Oedo years - I think this should be common knowledge

Duke of Marlborough says:
If you discover the tech during an Oedo year, an immediate switch can happen (so, if you track your science correctly and have your last city discover the tech, you could have a no turn revolution. Just remember that the game counts your newest cities first, your oldest cities last).

How do you know which city is going to discover the tech? I can see no way of tracking this (at least in the playstation version). Is it to do with the beaker counts in the Trade Advisors screen? Even if you do know, how can you manipulate events to ensure it is the last city which discovers the tech?
 
Thanks for your reply. I still don't fully understand - what do you mean by:
have one scientist to 'rollover' the tech.
?
 
A scientist is a 'specialist', a citizen that you remove from working on the terrain (and then clicking on him to change him from an entertainer and clicking on again to make him a scientist. A scientist makes three beakers worth of production for the city.

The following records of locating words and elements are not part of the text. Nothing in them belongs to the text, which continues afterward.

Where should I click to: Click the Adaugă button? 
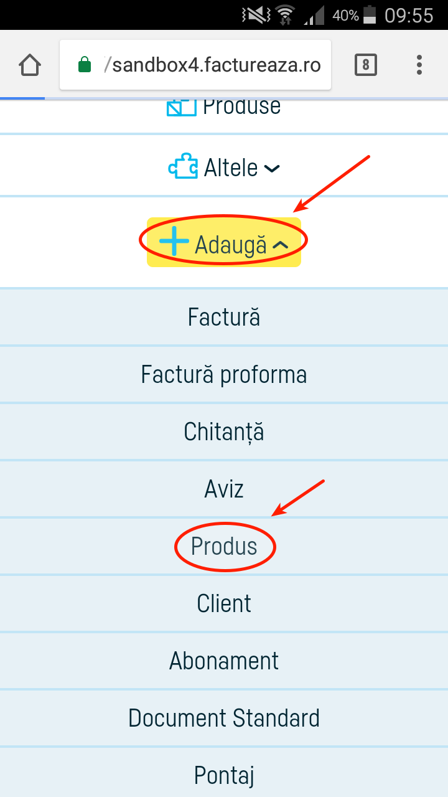pos(223,243)
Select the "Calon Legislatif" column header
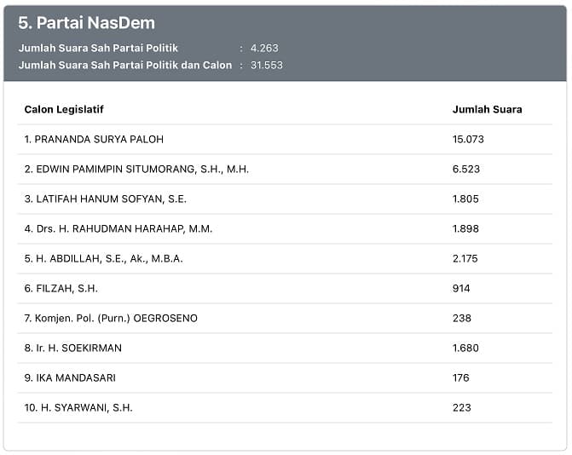Image resolution: width=572 pixels, height=455 pixels. tap(64, 109)

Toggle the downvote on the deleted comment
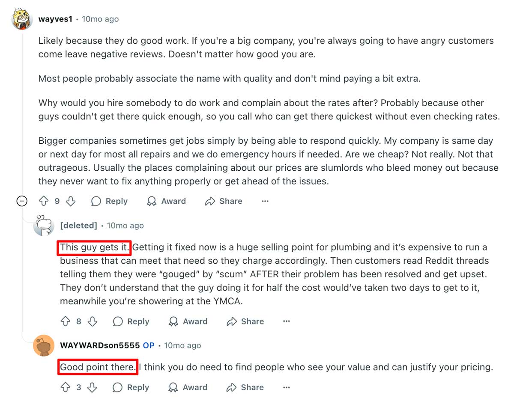point(92,321)
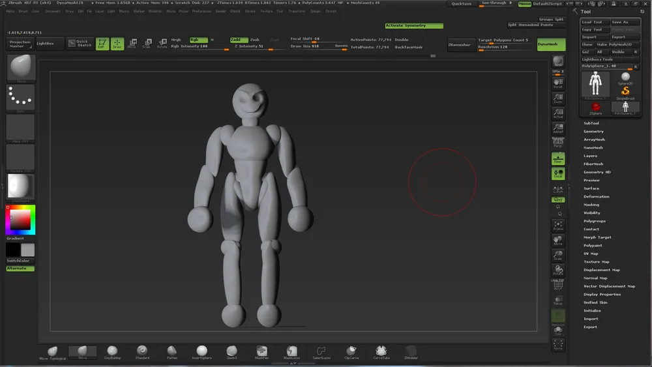Image resolution: width=652 pixels, height=367 pixels.
Task: Expand the Geometry section
Action: (593, 131)
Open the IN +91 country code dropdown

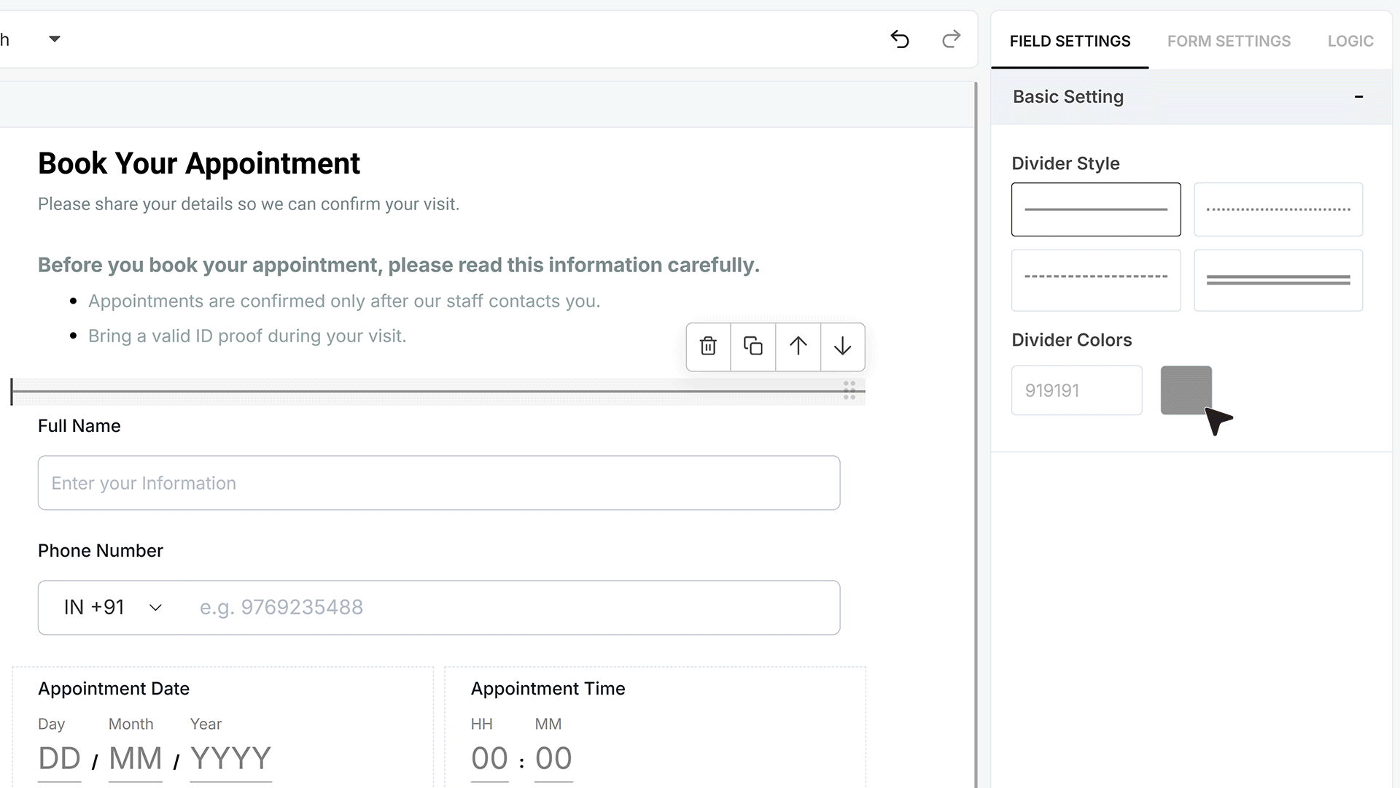click(113, 607)
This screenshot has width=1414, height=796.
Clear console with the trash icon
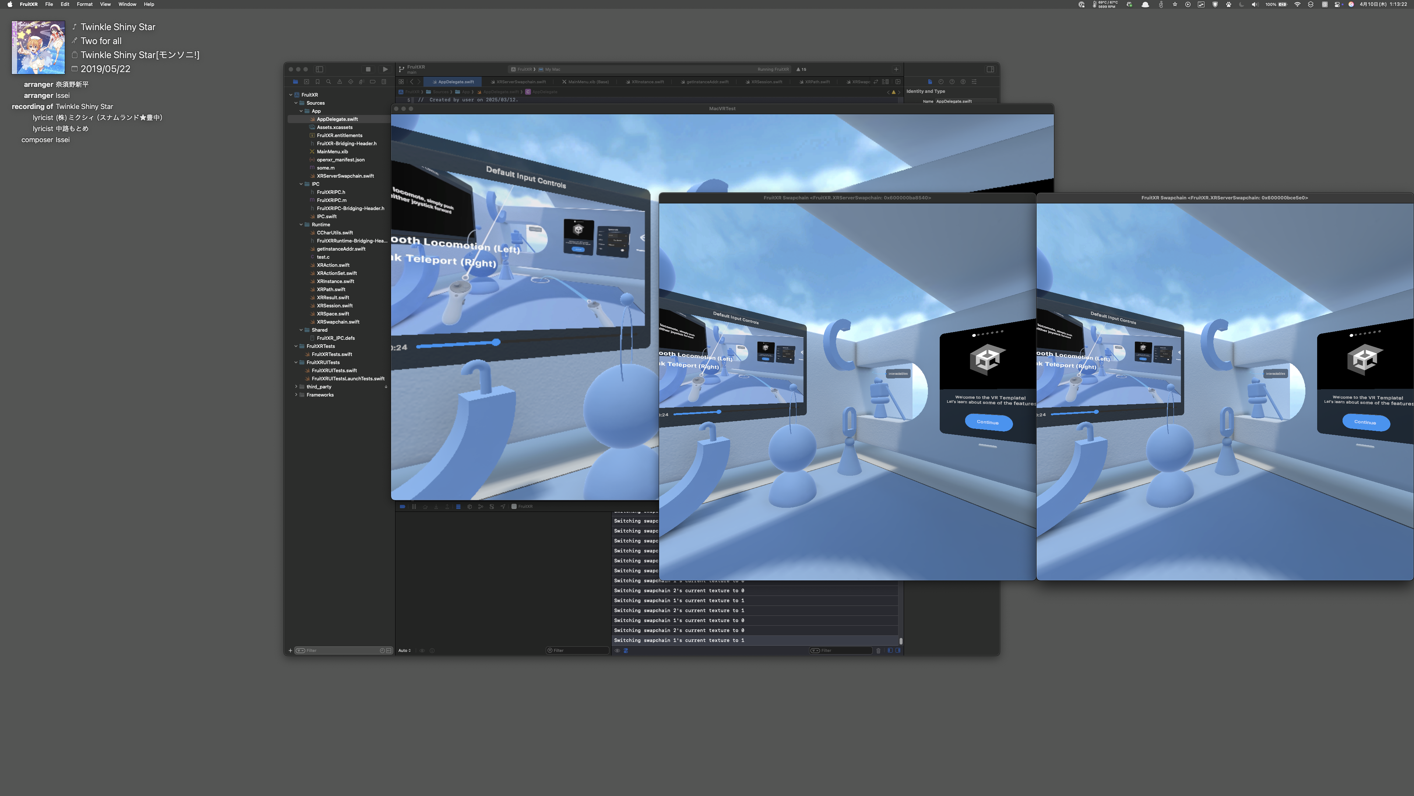click(x=878, y=650)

So, if the beaker box is full and the city is generating three beakers from the scientist it will 'complete' the tech.

Beakers generated by caravan deliveries cannot 'complete' a tech, only city generated beakers can do this.
 
Thanks, that explains it.
 
First of all, Duke made a small error. He meant set you science rate to zero (not your tax rate). When your science rate is zero, even if your beaker box is full you will not get an advance until either a scientist or a city produced research triggers it. That trigger is what he termed rollover.

Secondly, while filling up the beaker box is necessary for this tactic to work, setting science to zero is not.
 
Thanks for clearing that up
 
I found a reason the number of turns for a game may not match the expected number from the Oedo chart.

When a map is modified using the map editor it 'overwrites' the number of the turns that game normally would have had.

I'm thinking (still checking on it):
When the map editor opens it asks you for a map size. From there you can then open an existing save and modify the map. The number of turns for the game will be based off of whatever the number of turns the game would have had from the map size picked when the editor was first started, not the number of turns that the orignally made game would have.

This would explain the couple variances we have had in GOTM games.